Dossier législatif
L’intérêt des enfants
L'Assemblée nationale a examiné une proposition de loi relative à l'intérêt des enfants, qui vise à faire de la protection du bien-être et des droits des enfants une priorité dans toutes les décisions qui les concernent — que ce soit en matière familiale, à l'école, ou dans les structures de santé. Cette loi oblige les autorités et les tribunaux à considérer en priorité ce qui est bénéfique pour l'enfant et à écouter son avis quand cela est possible.

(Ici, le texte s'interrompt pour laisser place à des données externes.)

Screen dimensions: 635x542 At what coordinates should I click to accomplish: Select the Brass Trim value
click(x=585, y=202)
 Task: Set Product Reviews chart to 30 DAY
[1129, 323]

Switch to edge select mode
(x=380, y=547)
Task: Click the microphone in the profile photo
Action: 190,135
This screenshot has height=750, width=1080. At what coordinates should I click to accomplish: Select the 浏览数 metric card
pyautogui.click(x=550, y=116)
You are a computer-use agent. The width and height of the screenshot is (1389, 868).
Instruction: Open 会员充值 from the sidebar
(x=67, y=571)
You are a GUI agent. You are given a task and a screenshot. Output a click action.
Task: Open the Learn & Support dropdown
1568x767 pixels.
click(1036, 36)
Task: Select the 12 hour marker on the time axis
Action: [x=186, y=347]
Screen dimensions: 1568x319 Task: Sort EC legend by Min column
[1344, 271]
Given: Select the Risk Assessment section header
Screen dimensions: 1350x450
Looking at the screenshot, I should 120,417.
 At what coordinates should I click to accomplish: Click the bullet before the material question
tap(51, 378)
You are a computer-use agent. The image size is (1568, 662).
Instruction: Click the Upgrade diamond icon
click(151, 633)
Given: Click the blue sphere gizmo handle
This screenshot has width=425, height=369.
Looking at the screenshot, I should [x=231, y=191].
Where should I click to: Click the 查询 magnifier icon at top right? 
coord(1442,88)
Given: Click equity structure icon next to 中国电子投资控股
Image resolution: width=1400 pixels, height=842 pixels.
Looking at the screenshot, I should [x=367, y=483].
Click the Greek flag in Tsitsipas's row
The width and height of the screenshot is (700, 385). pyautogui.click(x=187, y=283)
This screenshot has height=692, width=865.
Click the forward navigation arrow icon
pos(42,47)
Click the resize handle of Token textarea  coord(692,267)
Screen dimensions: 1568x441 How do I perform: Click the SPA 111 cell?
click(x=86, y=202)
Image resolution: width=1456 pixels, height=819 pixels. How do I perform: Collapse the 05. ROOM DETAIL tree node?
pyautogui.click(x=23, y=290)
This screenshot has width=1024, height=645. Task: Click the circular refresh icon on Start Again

Mme Hamelet a proposé via un amendement d'ajouter une disposition supplémentaire après l'article 5 de cette loi pour préciser davantage comment l'intérêt des enfants doit être appliqué concrètement. Malheureusement, cet amendement n'a pas été retenu : 25 députés se sont opposés à cette modification, tandis que seulement 5 l'ont soutenue.
Cela signifie que la formulation proposée par Mme Hamelet n'a pas été intégrée au texte de loi. Le texte initial, tel qu'il était rédigé, continue donc de s'appliquer sans cette précision supplémentaire.
Ceux qui ont voté contre l'amendement estimaient probablement que la loi, dans sa version actuelle, était déjà suffisamment claire sur la façon d'appliquer le principe de l'intérêt de l'enfant, ou que l'ajout proposé aurait créé des complications administratives ou des imprécisions juridiques. À l'inverse, les cinq députés qui ont voté pour l'amendement pensaient qu'une clarification supplémentaire aurait renforcé la protection des enfants en donnant des directives plus précises aux décideurs.
Cette décision concerne tous les enfants mineurs en France, ainsi que les autorités publiques, les parents, les établissements scolaires et les structures de protection de l'enfance qui sont appelés à respecter le principe de l'intérêt de l'enfant. Le vote ne change rien pour ces acteurs : ils appliquent toujours la même loi, sans la disposition supplémentaire que Mme Hamelet proposait.
Des députés comme Sylvain Carrière et Perrine Goulet figurent parmi les 25 votants contre cet amendement.